Use the following utility from root directory to generate a mapping of high-level topic categories to list of WikiProjects contained in them:

./utility trim_wikiprojects --wikiprojects wp --output outmid

Labeling a list of page-ids with the wikiprojects and mid-level categories each page belongs to

Use the following utility from root directory to label a list of page-ids with the wikiprojects and the mid-level categories the page belongs to.

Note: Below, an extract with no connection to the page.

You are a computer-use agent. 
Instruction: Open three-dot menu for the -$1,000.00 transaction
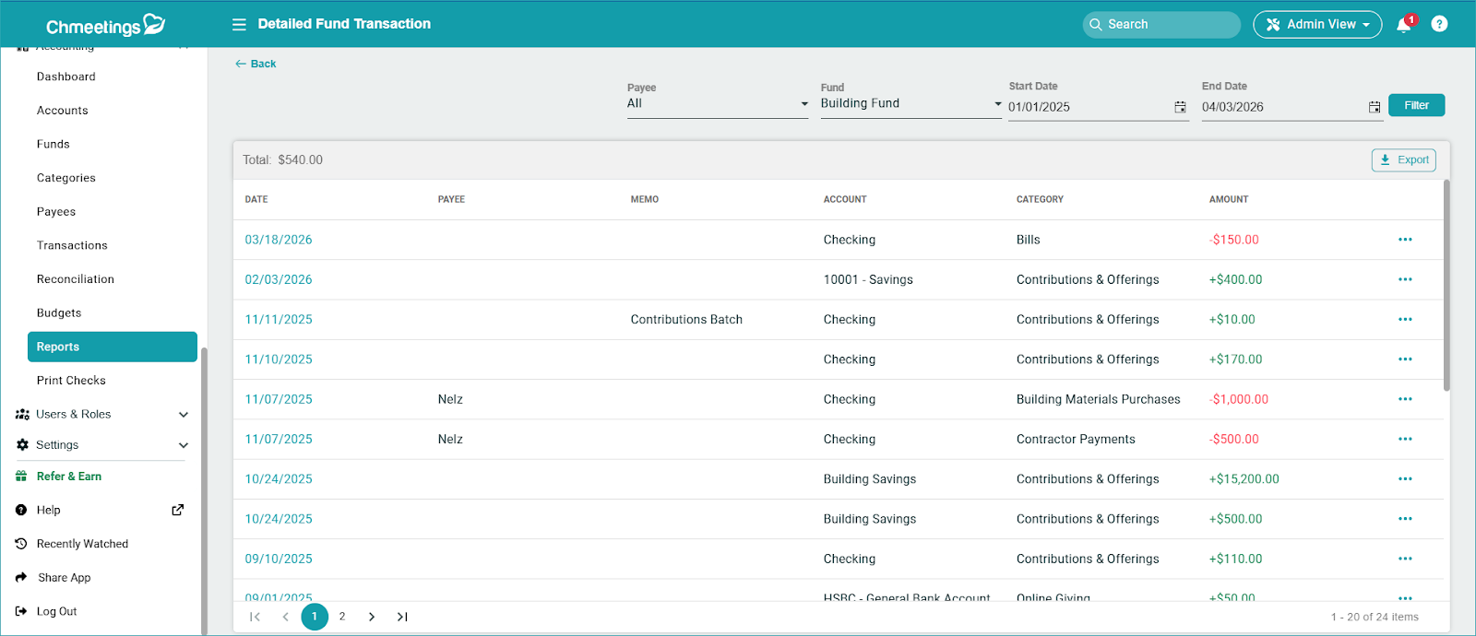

./utility fetch_page_wikiprojects --api-host=https://en.wikipedia.org/ --input=wikiproject_page_ids.json --output=enwiki.labeled_wikiprojects.json --mid_level_wp=outmid.json --verbose

In above, the input to the script should be a json containing a list of observations, each observation having a page_id: <page-id> mapping. Additionally also pass the mid-level wikiprojects json for the script to generate wikiprojects to mid-level categories mapping. The script augments the given list with the mentioned fields, writing them to a new file specified by "output"

Generating predictions for a set of page-ids on Wikipedia

For generating topic predictions for a set of revision-ids, download the relevant model and use revscoring's score API to generate predictions. Note that the revision-ids need to be in a file with a format specified by the API. Use the revision ID of the most recent revision for a page to get a good prediction.